The required output is all lines below that contain the word "dimensions".

(DATASET EXTRACT begins)

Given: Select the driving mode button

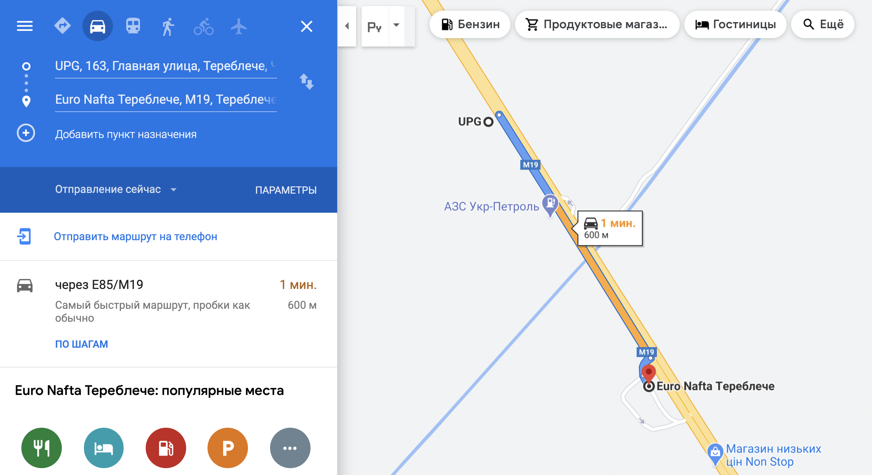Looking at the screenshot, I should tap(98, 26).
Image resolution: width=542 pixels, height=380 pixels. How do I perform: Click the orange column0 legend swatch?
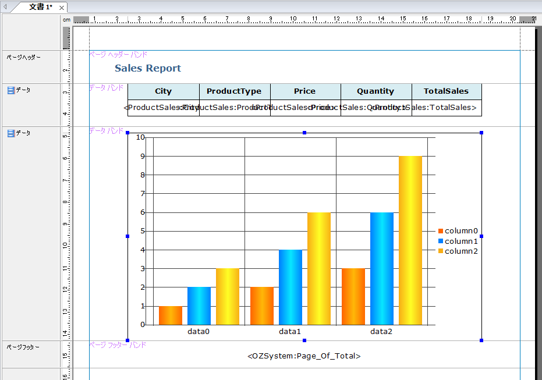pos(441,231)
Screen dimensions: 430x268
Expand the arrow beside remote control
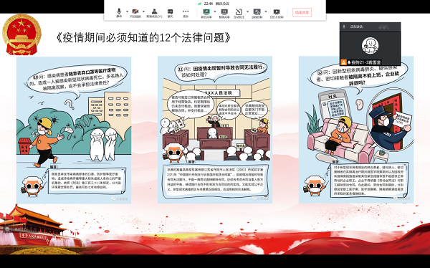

(DATASET EXTRACT ends)
(DATASET EXTRACT begins)

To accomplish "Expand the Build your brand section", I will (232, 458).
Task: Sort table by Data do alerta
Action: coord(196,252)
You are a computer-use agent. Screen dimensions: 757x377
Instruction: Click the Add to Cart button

(DATASET EXTRACT ends)

> [TASK OUTPUT]:
Screen dimensions: 430x268
You are a computer-use agent. Screen dimensions: 757x377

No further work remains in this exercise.